• _Exercise description_
Please reproduce the records below line for line, leaving out the pictures.

• _Records for processing_

►

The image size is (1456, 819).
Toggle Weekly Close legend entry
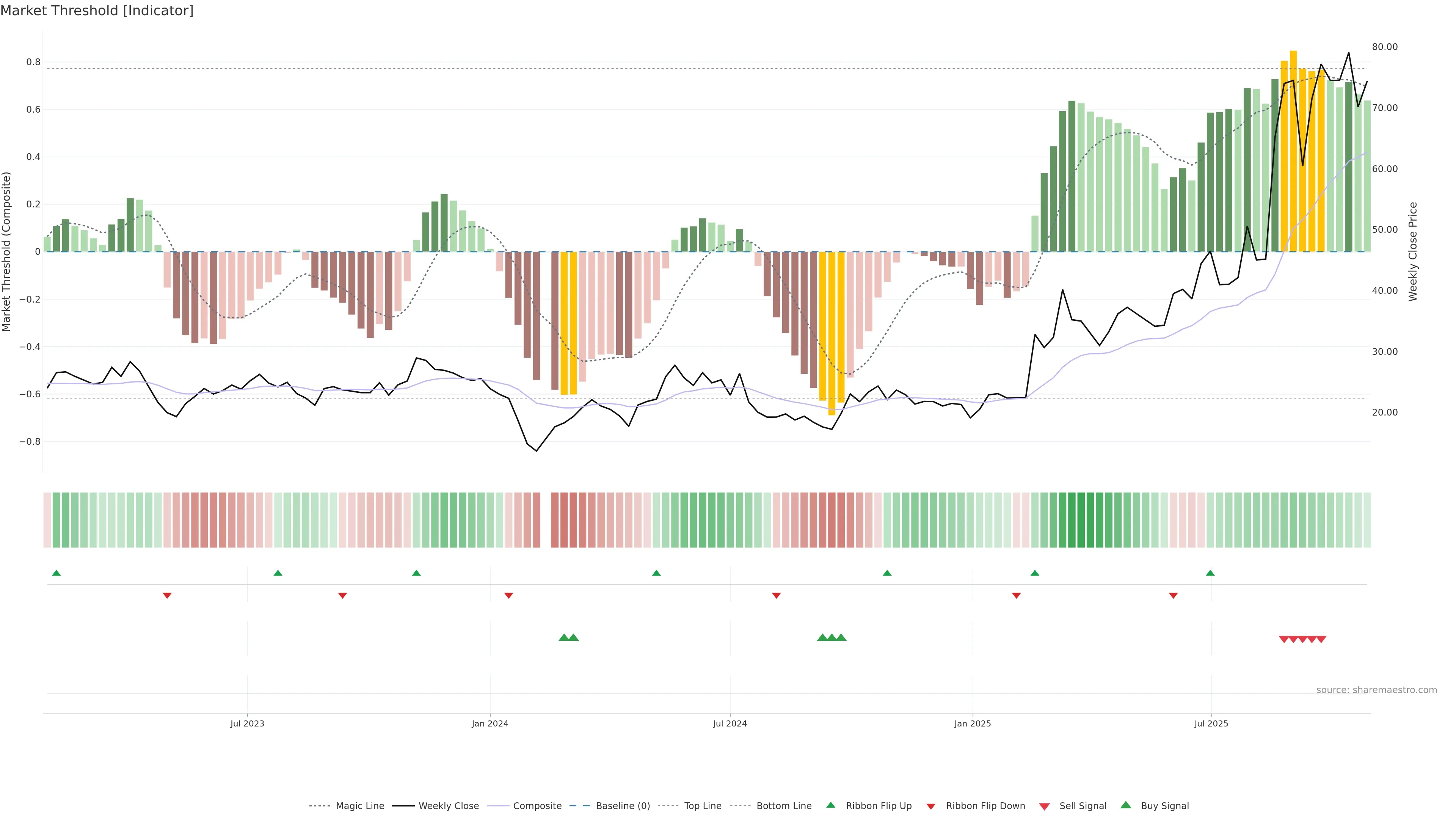tap(448, 806)
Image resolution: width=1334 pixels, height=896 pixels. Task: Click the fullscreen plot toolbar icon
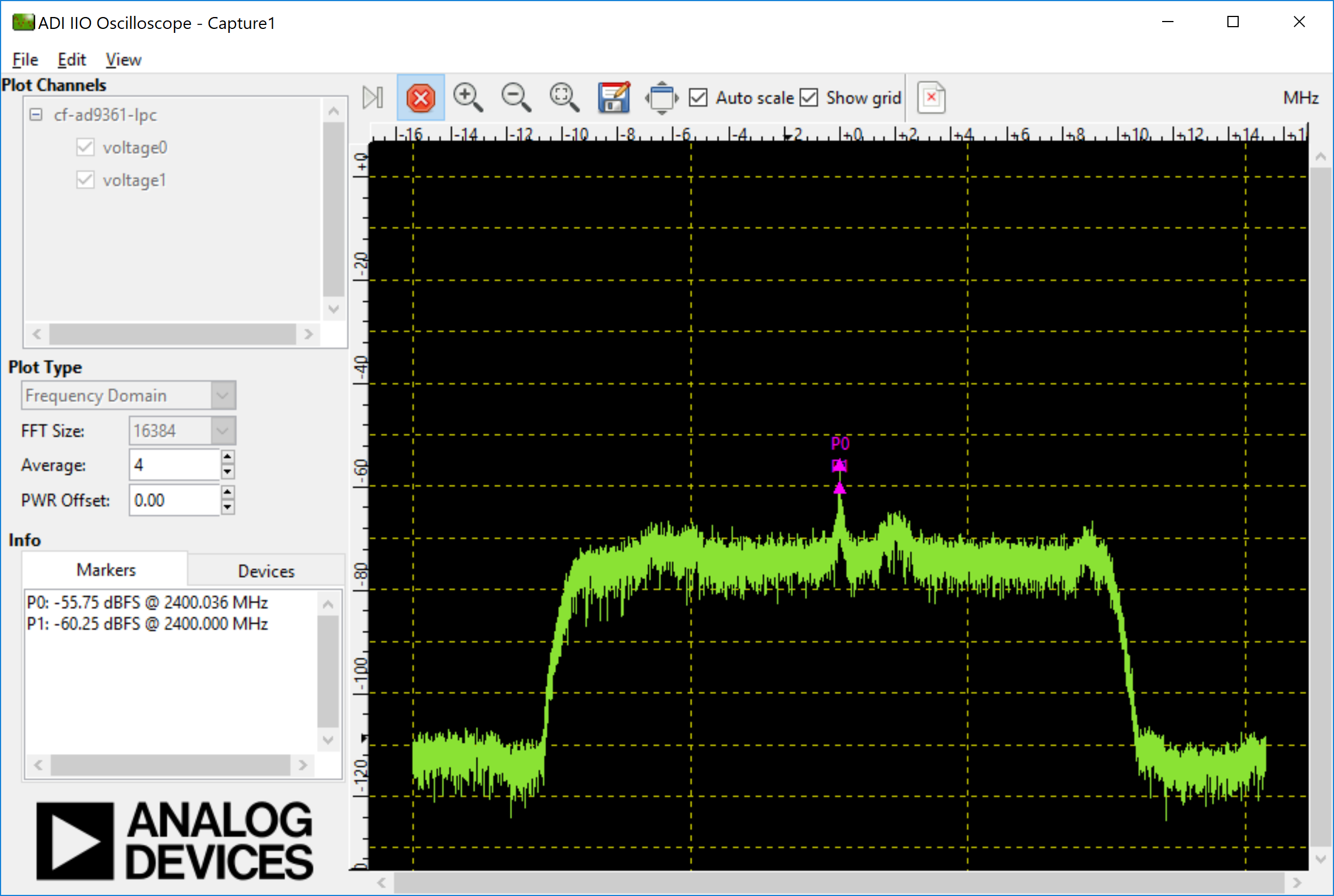[661, 98]
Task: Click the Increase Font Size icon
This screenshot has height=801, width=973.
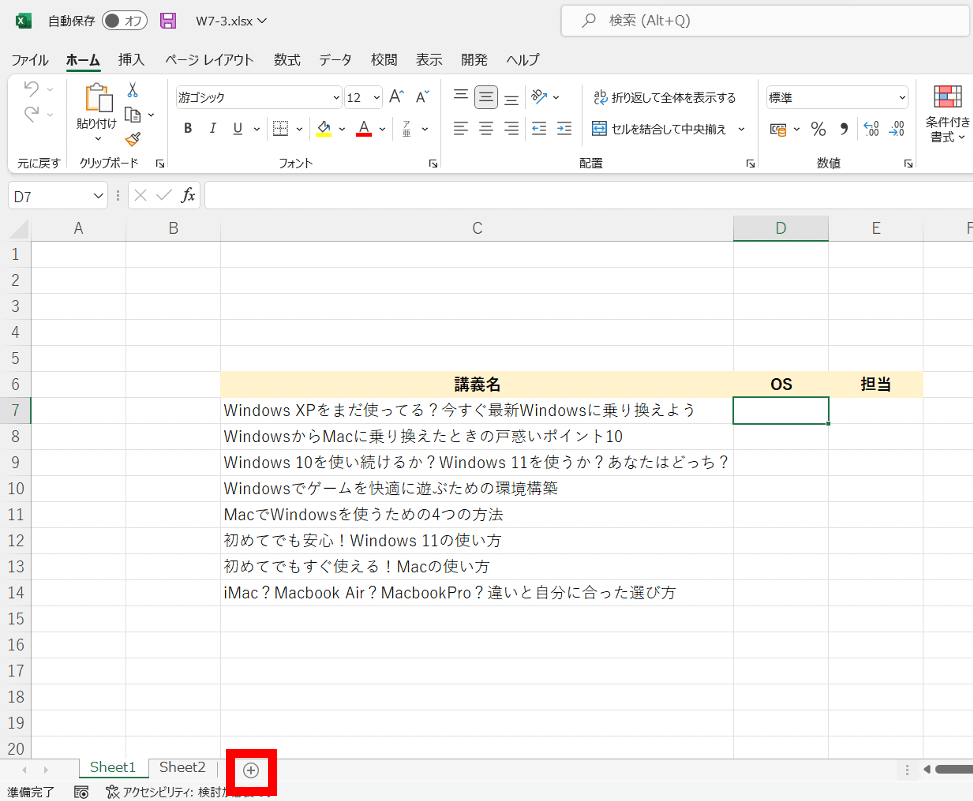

◄

• _Task solution_
The image size is (1456, 819).
Toggle Weekly Close legend entry
tap(448, 806)
Image resolution: width=1334 pixels, height=896 pixels. Task: Click the fullscreen plot toolbar icon
[661, 98]
Task: Click the Increase Font Size icon
This screenshot has height=801, width=973.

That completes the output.